Наибольшее распространение среди ноотропных средств
как снотворных имеют натрия оксибутират (натриевая соль ГОМК - g- оксимасляной кислоты) и фенибута (g- амино - b-
фенилмасляной кислоты гидрохлорид).
Оба препарата вызывают субъективное улучшение сна:
увеличение продолжительности и углубления сна с тенденцией равномерного
увеличения спектра основных стадий и фаз.

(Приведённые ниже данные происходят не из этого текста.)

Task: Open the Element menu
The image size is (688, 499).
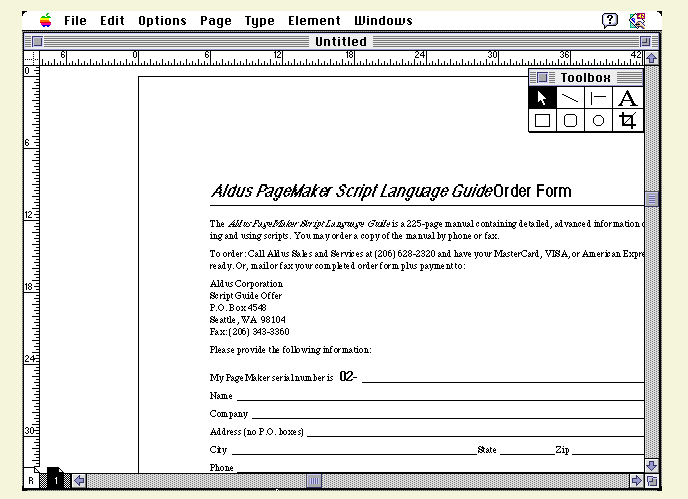Action: coord(313,20)
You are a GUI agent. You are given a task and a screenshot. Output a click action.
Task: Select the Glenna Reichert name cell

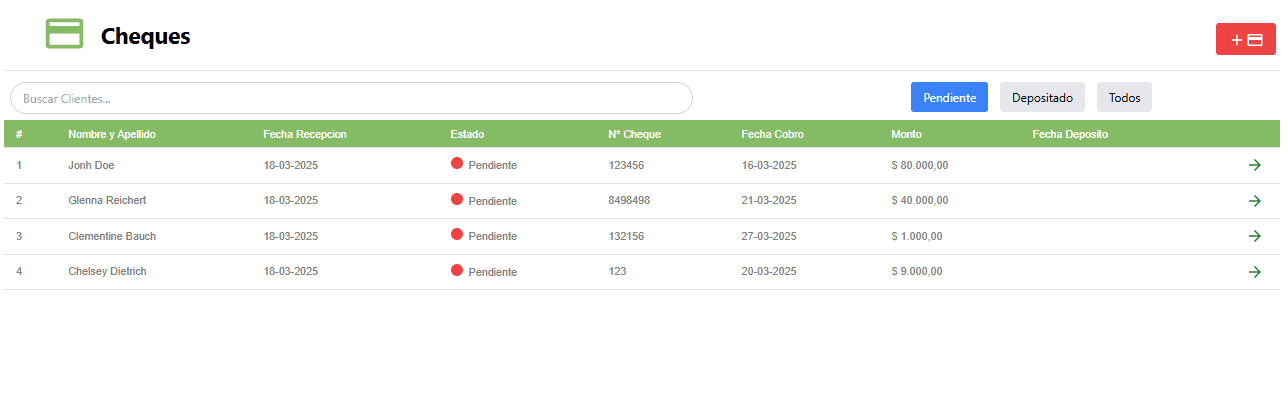107,201
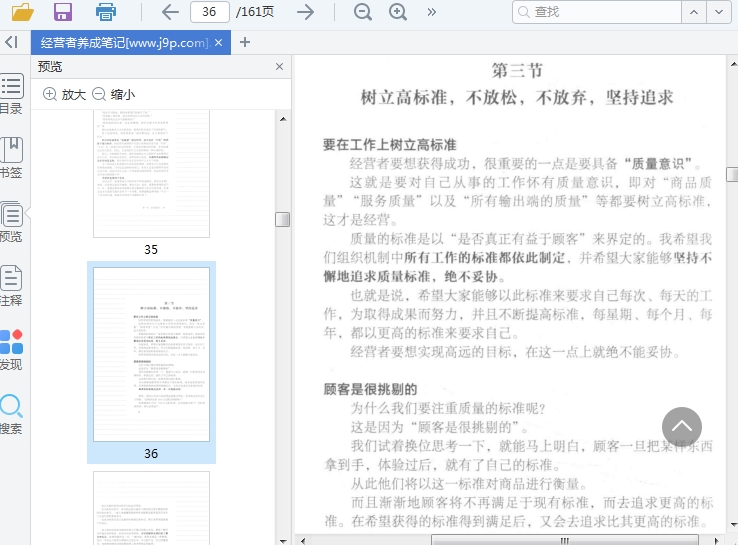The width and height of the screenshot is (738, 545).
Task: Open the 注释 annotations sidebar panel
Action: click(x=11, y=286)
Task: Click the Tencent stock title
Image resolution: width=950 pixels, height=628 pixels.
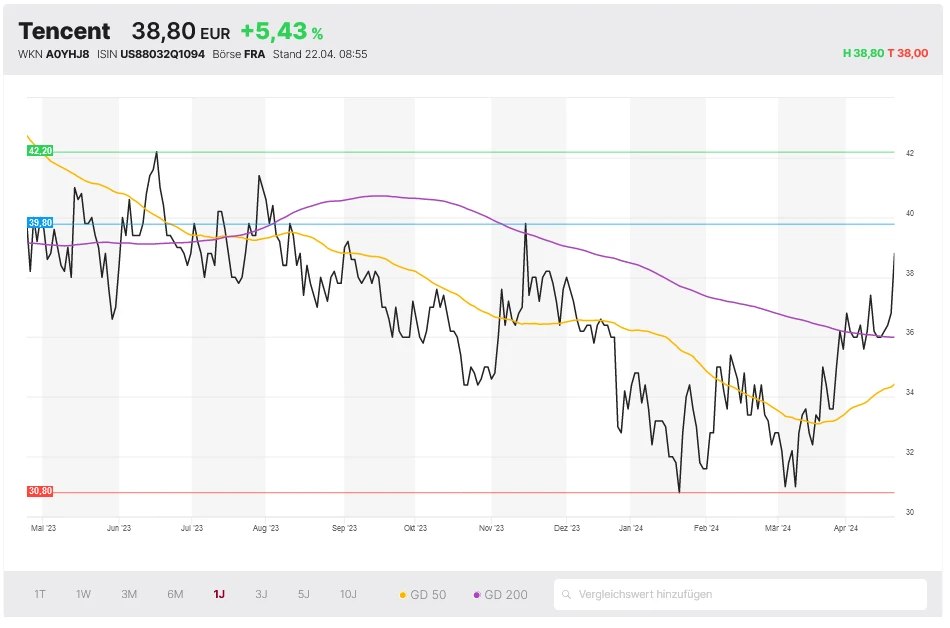Action: coord(64,32)
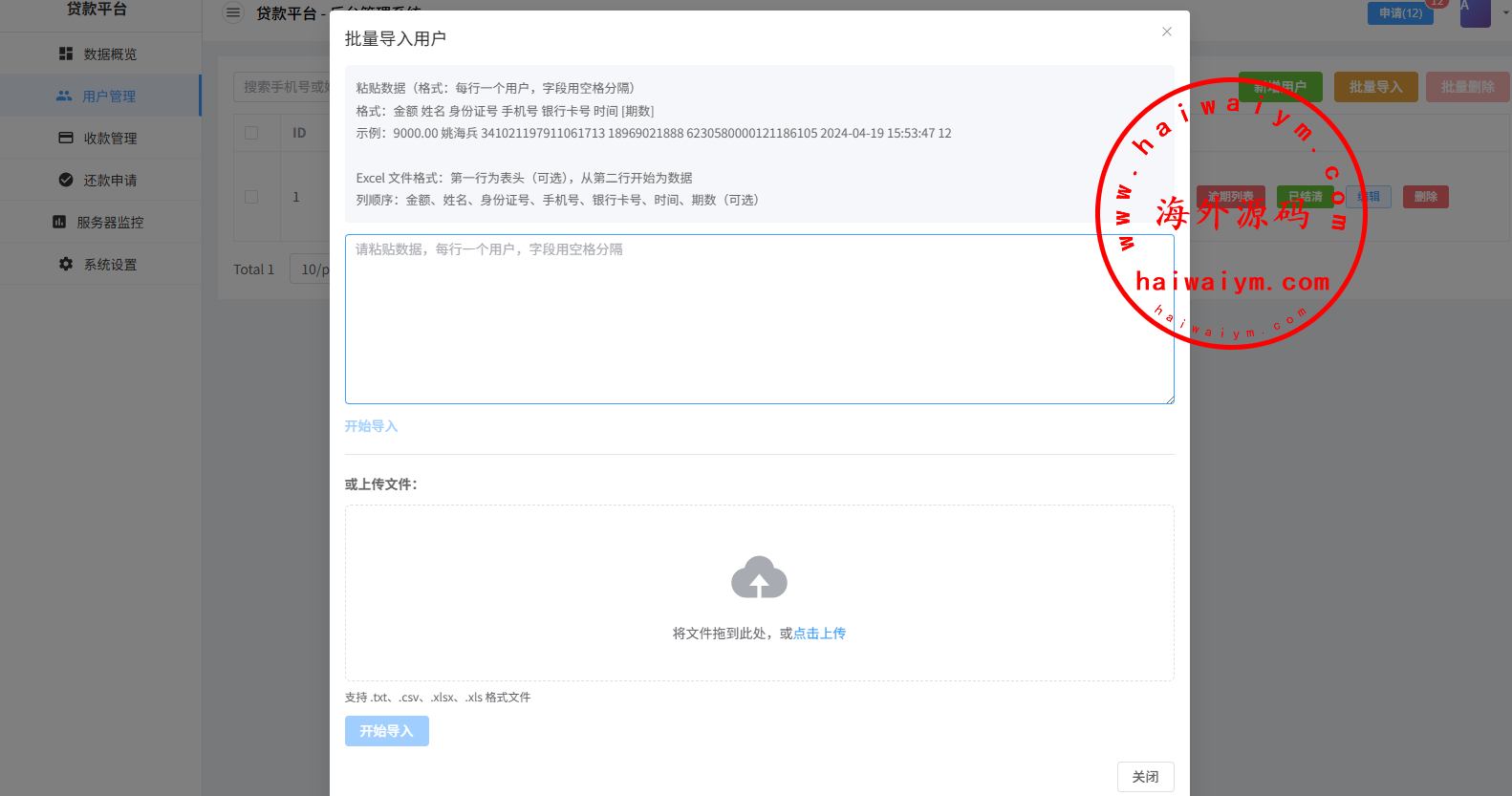
Task: Click the 开始导入 text link under textarea
Action: [371, 426]
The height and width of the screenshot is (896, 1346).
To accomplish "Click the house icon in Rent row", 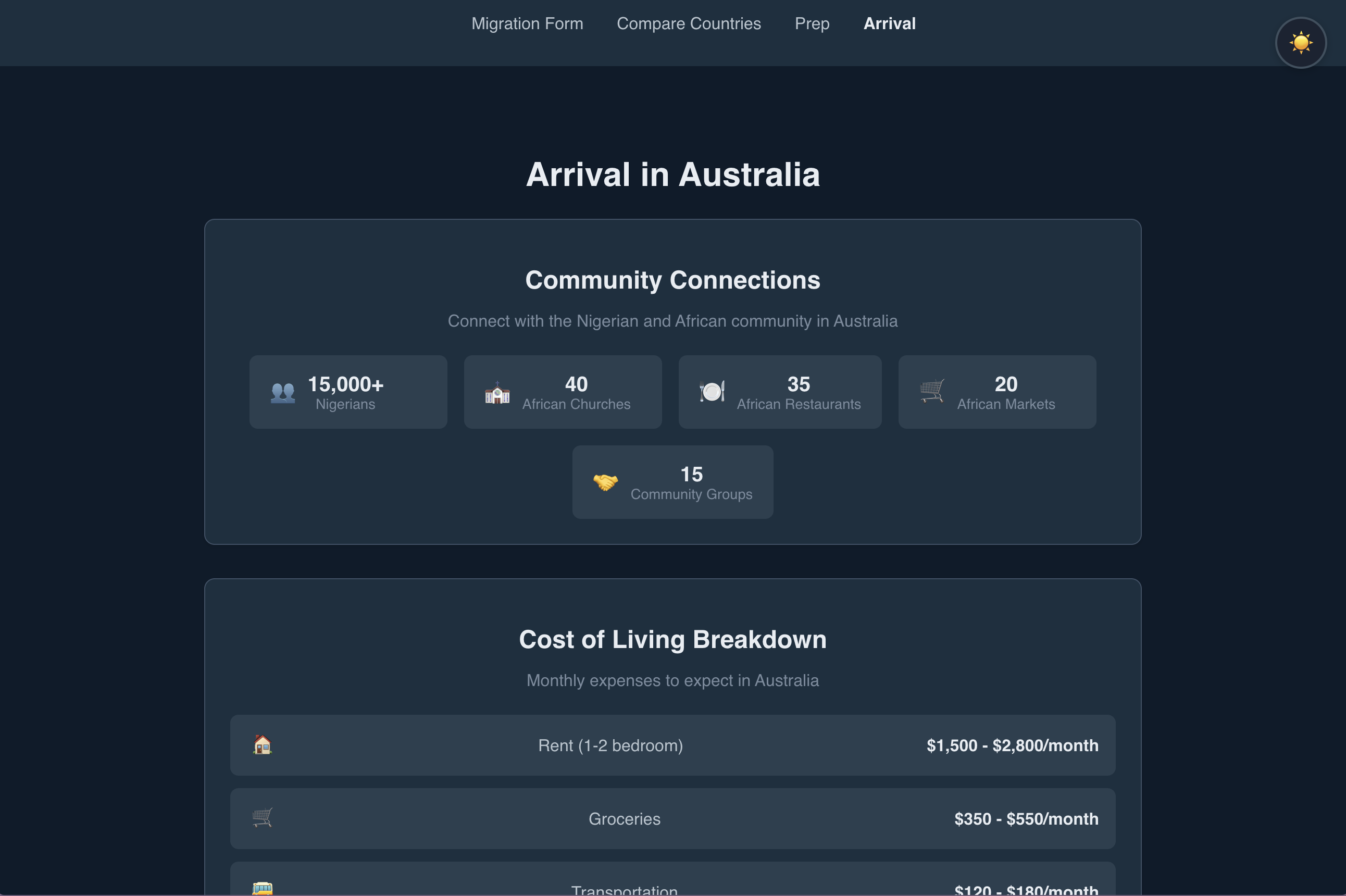I will (262, 744).
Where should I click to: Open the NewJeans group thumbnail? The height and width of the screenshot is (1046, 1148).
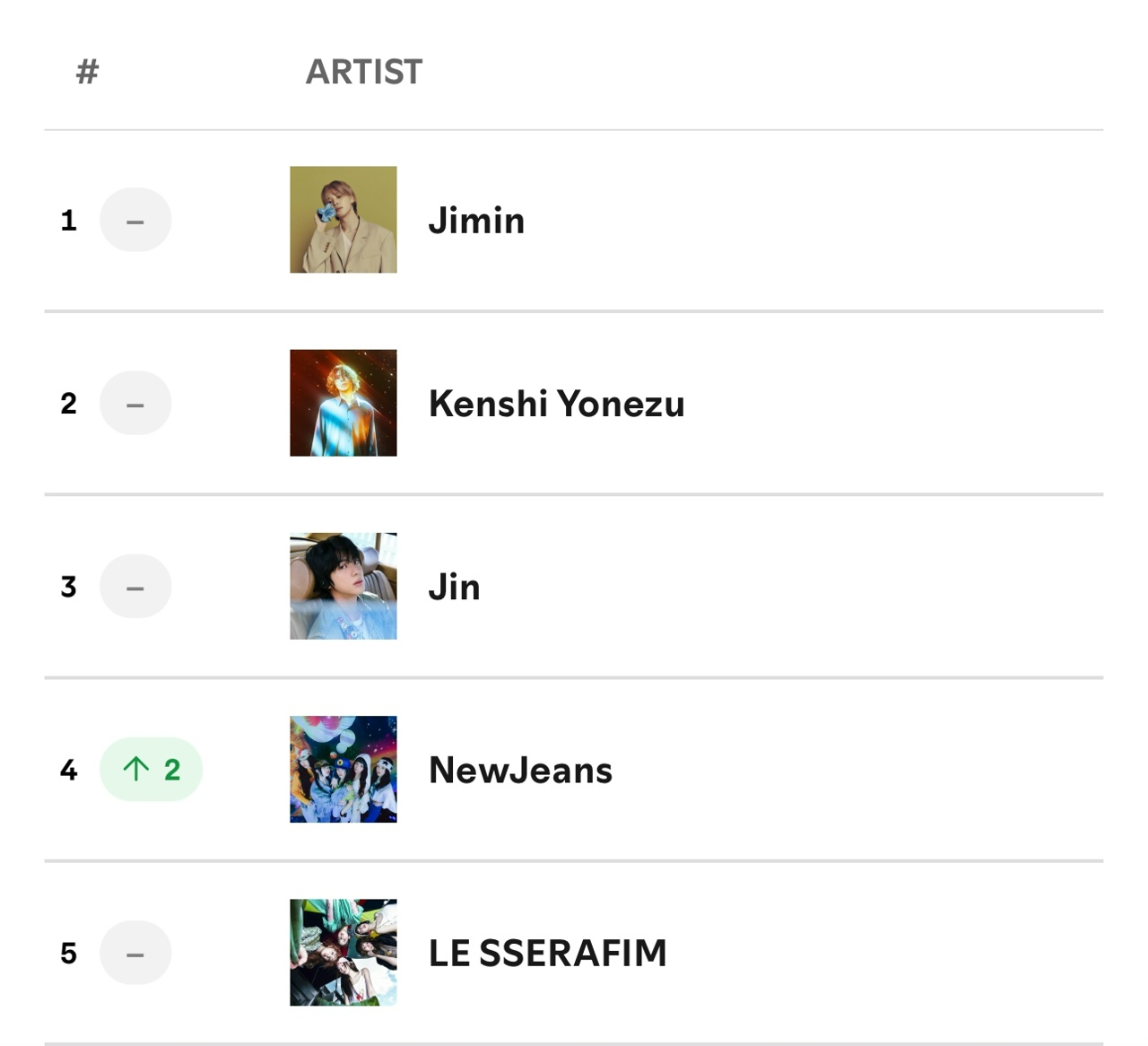pyautogui.click(x=343, y=769)

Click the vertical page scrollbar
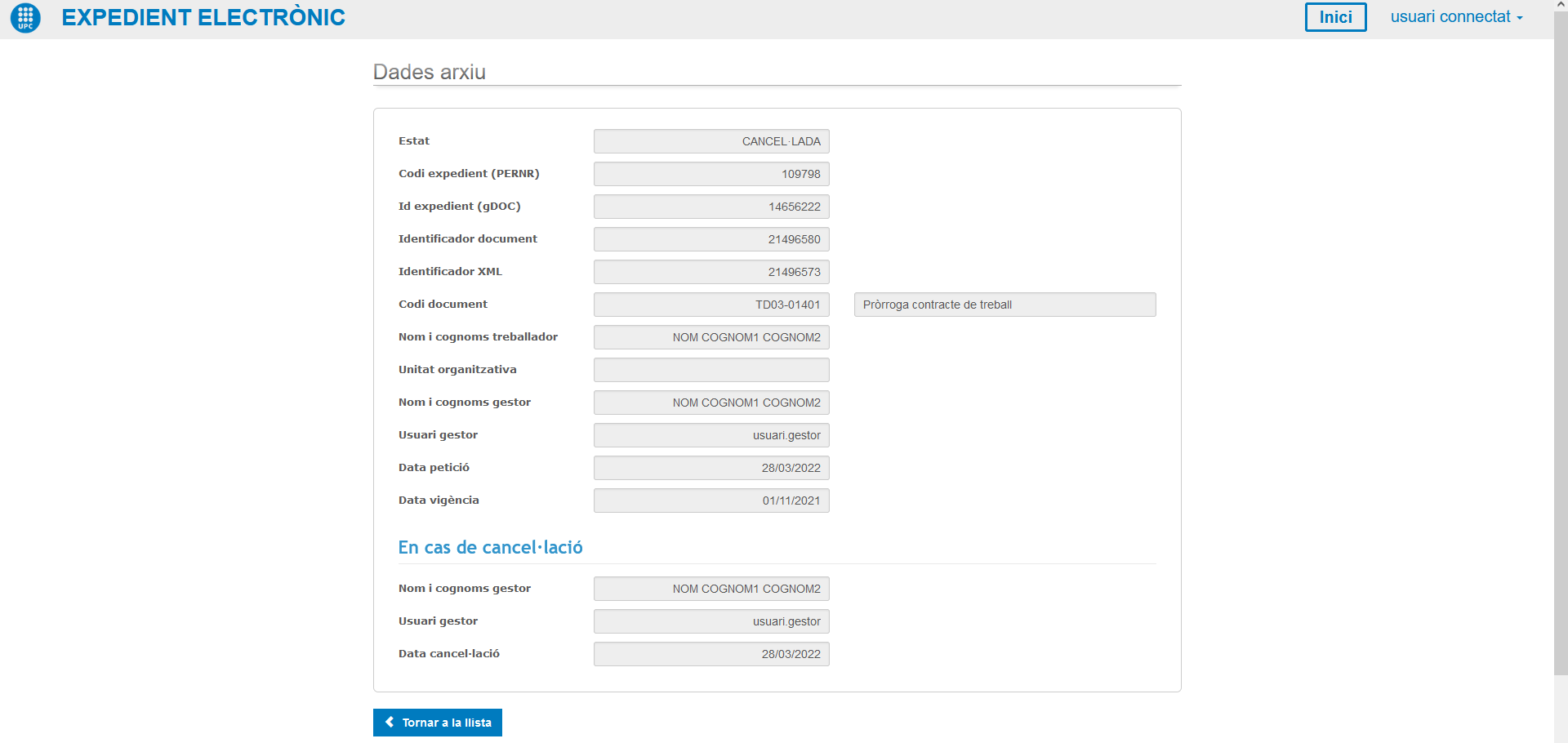1561,343
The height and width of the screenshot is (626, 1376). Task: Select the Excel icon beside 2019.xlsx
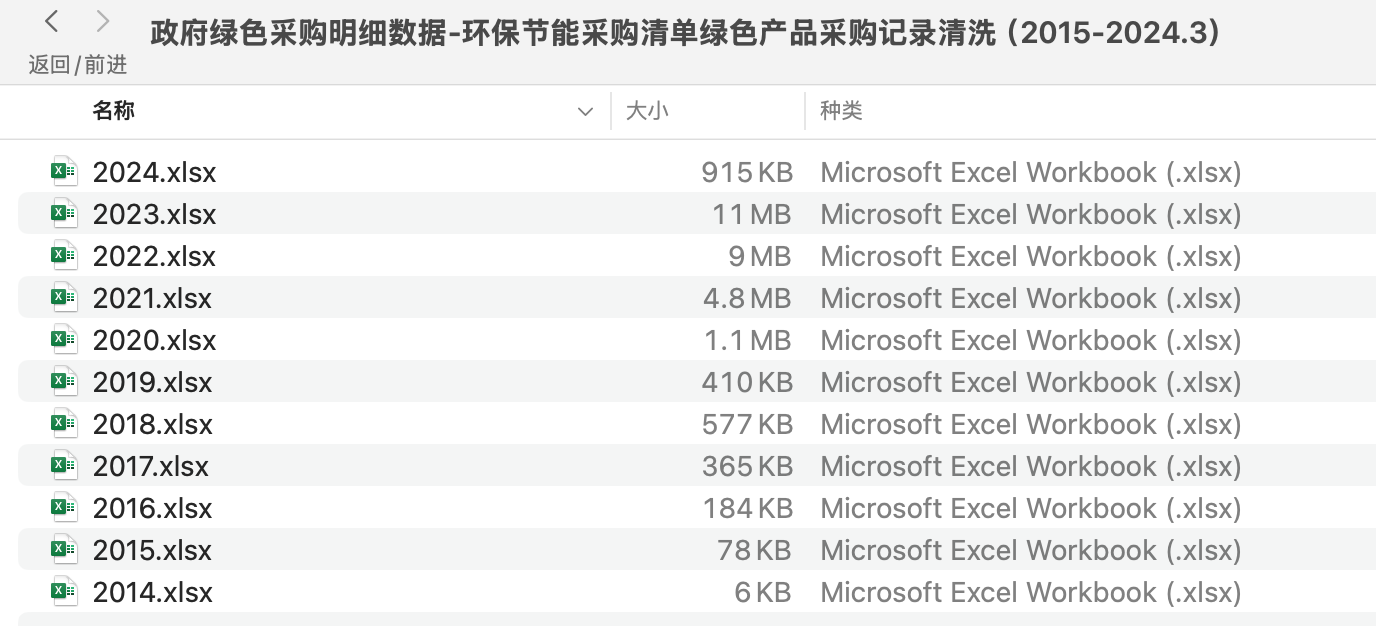tap(64, 382)
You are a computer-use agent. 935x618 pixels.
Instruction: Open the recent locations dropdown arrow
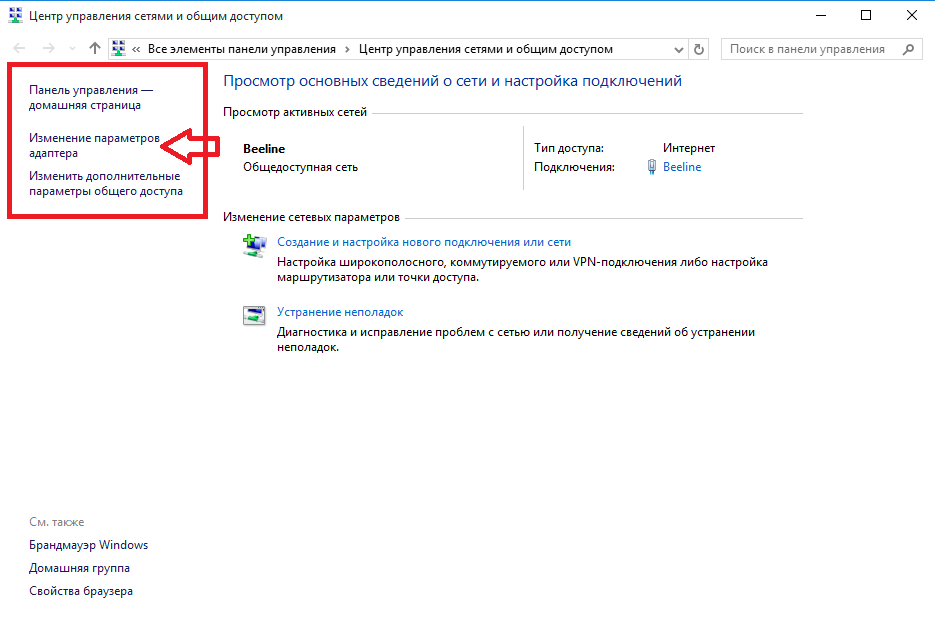(x=72, y=49)
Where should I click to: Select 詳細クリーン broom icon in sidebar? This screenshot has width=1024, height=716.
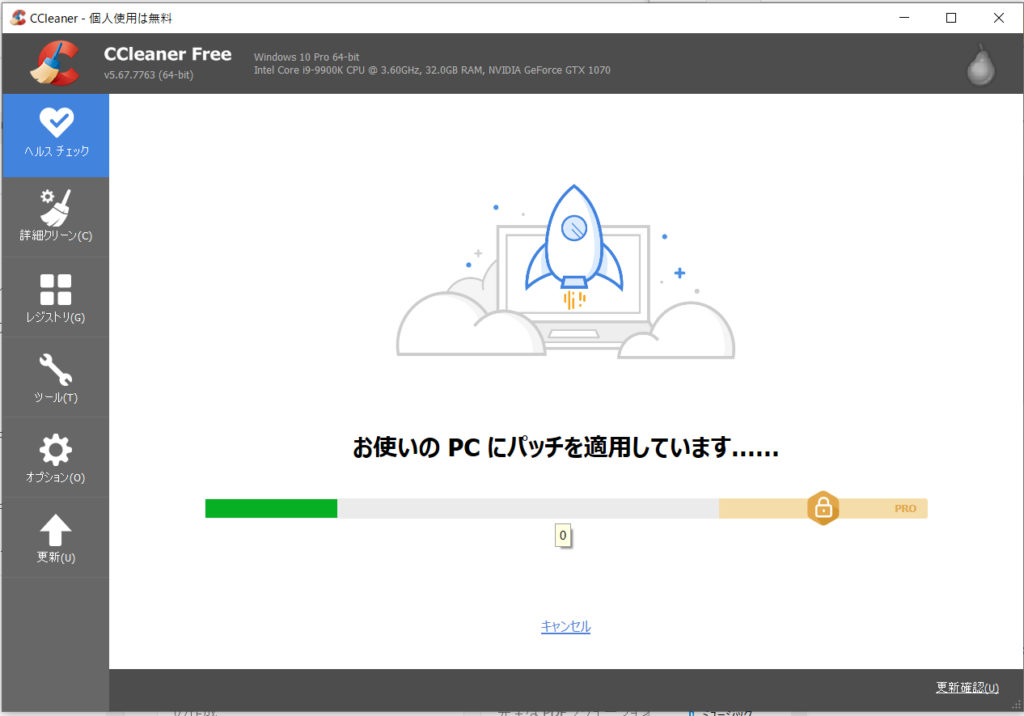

В отличие от других снотворных, производные ГАМК не
угнетают ФШС, поэтому после отмены этих препаратов ФШС–реакции (феномен отдачи)
не имеет.
Снотворному эффекту натрия оксибутирата и фенибута
значительной мерой способствуют седативные, транквилизирующие и
миорелаксирующие их свойства. Причем снотворный и миорелаксантный эффекты
натрияоксибутирата выражены больше, чем транквилизирующие (в сравнении с
фенибутом).
Оба препарата хорошо абсорбируются, легко проникают
сквозь гематоэнцефалический барьер, имеют низкую токсичность и хорошую
переносимость [11].
Применяются в комбинации с нейролептиками для лечения
маниакальных и гипоманиакальных состояний у больных на маниакально-депрессивный
психоз и периодическую шизофрению. Вместе с антидепрессантами эффективен при
лечении легких и умеренно выраженных депрессивных эпизодов.
При регулярном приеме имеет способность предупреждать
происхождение приступов (фаз) при эндогенных аффективных психозах. Под влиянием
продолжительной (на протяжении 2-3 лет) терапии литием происходит сокращение
продолжительности приступов и фаз, которые становятся стертыми,
редуцированными, а потом практически полностью исчезают. У части больных
отмечается уменьшение глубины аффективных расстройств, возрастает
терапевтическая чувствительность – это позволяет значительно скорее
ликвидировать приступ, используя меньшие дозы психотропных средств.
В последние годы соли лития применяются не только в
терапии эндогенных психозов, но и у больных с органическими психозами,
эпилепсией, при психопатиях, алкоголизме.
Наиболее распространенным препаратом этой группы
является углекислая соль лития (карбонат лития). При снятии маниакальных
состояний доза лития может достичь 1800-2400 мг/сутки. При этом оптимальная
концентрация лития в плазме крови составляет от 0,6 до 1,2 мгекв/л или 0,8–1,2
ммоль/л. Она является достаточной для получения терапевтического эффекта и не
вызывает истинных побочных явлений и осложнений [11].
В отличие от нейролептиков и транквилизаторов,
обладающих депримирующим действием, от антидепрессантов, обладающих
тимолептичским или тимоаналептическим влиянием, от психостимуляторов, дающих
тимоэретические эффекты, нормотимики регулируют, устраняют аффективные
расстройства. Патологическое повышение и понижение аффективной деятельности
нивелируется до какой-то условной средней линии. Нормотимическое действие солей
лития особенно хорошо прослеживается у аффективно неустойчивых психопатических
личностей, в некоторых случаях эпилептических дисфорий и т. д.
До недавнего времени нормотимики были представлены
лишь неорганическими солями лития (карбонат, хлорид и др.), в которых активным
был лишь катион лития, а анион оставался нейтральным. Синтез оксибутирата лития
с гамма-оксимасляной кислотой в качестве аниона, оказывающей определенное
психотропное и антигипоксическое действие, привел к взаимному потенцированию
психотропной активности обеих частей молекулы. Оксибутират лития имеет и другое
важное преимущество—возможность парентерального введения.
Литий выводится из организма постепенно, в основном в
течение 6‑7 ч после введения. Установлено своеобразное
антагонистическое соотношение ионов натрия и лития: вытеснение ионов натрия из
тканей ионами лития, задержка лития в организме при уменьшении количества
натрия в пище. Platman, Fiere (1970) продемонстрировали натриево-литиевую
взаимосвязь на большом числе наблюдений. При уменьшении в пище жидкости и
особенно поваренной соли литий задерживался в организме; при добавлении в пищу
соли значительно увеличивалось выведение лития с мочой.